We deliberately traveled after Easter. This supposed beginning of the rainy season was beautiful and uncrowded. There were a few light showers during maybe 1/3 of the afternoons. The advantage was near empty hotels and local bird walks with just the two of us instead of the 15 people of the previous week. I’m sure we missed many birds, but my wife loved it so much that she insisted on buying new Leica’s for more serious birding on our return– an ultimate definition of a good birding trip for us non-fanatics.
We used credit cards as much as possible, but also brought travelers checks, which are needed, but a nuisance to find a bank, wait in line and cash. There are a few ATM’s around, but we never tried one.

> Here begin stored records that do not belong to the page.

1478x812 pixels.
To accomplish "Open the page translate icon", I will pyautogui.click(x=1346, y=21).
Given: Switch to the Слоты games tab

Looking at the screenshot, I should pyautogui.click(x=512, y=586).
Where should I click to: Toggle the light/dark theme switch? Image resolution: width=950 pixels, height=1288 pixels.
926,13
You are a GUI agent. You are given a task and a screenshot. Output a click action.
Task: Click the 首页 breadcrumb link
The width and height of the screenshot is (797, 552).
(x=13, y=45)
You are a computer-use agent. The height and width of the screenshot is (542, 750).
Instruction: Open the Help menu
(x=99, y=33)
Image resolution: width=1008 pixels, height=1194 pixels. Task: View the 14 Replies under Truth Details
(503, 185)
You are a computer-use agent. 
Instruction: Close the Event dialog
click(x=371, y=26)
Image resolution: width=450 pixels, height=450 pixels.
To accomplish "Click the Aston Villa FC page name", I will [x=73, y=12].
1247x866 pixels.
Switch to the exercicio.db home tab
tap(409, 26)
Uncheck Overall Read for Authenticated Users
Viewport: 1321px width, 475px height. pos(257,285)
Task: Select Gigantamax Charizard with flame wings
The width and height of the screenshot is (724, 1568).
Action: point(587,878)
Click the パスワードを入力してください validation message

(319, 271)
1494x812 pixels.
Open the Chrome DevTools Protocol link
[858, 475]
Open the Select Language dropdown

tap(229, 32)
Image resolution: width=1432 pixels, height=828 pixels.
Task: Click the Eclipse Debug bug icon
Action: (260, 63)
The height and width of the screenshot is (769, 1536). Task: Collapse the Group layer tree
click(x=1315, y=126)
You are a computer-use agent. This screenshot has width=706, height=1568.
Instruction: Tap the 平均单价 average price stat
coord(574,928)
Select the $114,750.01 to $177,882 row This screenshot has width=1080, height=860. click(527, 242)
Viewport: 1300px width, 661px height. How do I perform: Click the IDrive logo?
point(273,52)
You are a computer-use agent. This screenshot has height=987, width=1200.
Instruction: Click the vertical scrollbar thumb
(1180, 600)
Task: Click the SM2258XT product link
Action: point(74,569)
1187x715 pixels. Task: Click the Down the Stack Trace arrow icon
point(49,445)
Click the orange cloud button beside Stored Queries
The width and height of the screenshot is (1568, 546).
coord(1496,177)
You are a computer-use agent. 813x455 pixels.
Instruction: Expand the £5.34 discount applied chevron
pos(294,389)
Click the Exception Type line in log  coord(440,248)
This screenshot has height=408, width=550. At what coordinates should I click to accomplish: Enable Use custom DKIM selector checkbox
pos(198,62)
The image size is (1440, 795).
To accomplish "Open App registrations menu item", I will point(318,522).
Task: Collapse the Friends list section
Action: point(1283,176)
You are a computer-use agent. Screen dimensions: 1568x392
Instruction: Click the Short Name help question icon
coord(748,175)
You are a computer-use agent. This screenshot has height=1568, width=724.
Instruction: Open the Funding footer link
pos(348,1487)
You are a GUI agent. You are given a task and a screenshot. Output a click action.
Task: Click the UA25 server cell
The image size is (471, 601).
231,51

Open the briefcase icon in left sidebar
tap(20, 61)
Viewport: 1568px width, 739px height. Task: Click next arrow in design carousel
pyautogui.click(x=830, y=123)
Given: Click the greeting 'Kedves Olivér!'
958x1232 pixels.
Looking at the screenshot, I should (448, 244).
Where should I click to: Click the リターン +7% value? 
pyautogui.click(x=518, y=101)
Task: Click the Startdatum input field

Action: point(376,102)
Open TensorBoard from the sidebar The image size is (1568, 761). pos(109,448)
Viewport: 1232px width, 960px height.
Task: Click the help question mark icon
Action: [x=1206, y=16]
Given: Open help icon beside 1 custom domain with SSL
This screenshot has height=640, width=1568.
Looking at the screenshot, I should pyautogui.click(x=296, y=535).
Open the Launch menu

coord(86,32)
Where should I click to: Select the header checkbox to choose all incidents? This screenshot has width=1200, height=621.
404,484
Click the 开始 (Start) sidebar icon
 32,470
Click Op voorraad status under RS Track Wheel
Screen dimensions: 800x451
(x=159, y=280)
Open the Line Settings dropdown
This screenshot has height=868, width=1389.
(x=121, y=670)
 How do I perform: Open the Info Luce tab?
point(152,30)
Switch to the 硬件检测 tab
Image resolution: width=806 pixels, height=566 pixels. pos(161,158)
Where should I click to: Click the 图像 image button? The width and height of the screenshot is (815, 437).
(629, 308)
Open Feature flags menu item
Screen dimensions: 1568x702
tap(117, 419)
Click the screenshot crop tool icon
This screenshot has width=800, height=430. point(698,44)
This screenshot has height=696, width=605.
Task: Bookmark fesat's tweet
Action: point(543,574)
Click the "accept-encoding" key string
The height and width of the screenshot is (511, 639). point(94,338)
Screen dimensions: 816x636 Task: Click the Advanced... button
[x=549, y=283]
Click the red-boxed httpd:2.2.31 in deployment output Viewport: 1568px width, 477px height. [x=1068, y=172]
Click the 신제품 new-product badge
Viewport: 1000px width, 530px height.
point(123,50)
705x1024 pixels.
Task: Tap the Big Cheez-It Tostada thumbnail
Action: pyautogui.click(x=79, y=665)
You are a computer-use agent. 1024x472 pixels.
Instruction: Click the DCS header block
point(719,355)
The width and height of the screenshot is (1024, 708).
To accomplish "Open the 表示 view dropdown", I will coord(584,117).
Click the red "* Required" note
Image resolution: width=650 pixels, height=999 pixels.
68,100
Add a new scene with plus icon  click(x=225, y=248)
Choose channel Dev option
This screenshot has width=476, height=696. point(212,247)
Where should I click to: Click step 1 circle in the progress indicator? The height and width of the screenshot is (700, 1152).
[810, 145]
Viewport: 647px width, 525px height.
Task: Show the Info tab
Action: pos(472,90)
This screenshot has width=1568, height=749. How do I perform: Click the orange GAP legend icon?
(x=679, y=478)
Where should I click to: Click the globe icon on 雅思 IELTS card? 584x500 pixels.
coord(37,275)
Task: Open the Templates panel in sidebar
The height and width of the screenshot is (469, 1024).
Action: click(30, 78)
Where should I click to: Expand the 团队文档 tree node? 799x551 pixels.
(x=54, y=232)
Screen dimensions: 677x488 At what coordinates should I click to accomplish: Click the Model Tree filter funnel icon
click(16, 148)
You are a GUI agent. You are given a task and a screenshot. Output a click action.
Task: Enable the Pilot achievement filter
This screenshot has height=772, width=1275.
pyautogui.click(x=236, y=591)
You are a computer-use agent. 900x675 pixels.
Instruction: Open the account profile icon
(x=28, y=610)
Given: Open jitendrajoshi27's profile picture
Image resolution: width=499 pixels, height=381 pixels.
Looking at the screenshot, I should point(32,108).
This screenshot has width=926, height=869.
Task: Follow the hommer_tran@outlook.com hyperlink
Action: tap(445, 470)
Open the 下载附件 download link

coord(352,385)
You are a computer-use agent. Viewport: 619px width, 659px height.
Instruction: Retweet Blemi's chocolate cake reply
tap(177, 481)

We saw about 220 species, nearly all of them new, since the U.S. migrants were pretty much gone – fewer species, but easier birding. The following bird lists cover the highlights and new birds at each site. I just skipped the common birds we saw everywhere after the first sighting.
Continental to Houston then to San Jose Note that fares vary a lot. We bought a Northwest “flight” that was on Continental for 2/3 the Continental fare, $500 instead of $800.
Hotel Villa Zurqui 011-506-268-5084 Or 011-506-268-8856 Website at http://www.online.co.cr/zurqui/index2.html Lovely place to stay. Reasonable (about $50 per night) and right off the main highway to the Caribbean side. Very friendly, good food, lovely rooms. Good alternative to certain disaster of trying to drive across the mountains into Braulio Caurillo park at night.
April 26 Villa Zurqui
Good early birding in the fog across the road. Many white –collared swifts and parrots overhead. Rufous Collared sparrows, cattle egrets, Brown Jays, Common Bush Tanager, Blue-Gray Tanagers, Yellow-Green Vireo, Short billed pigeon, Blue and white swallows, Tropical kingbird, Yellow-faced Grassquit.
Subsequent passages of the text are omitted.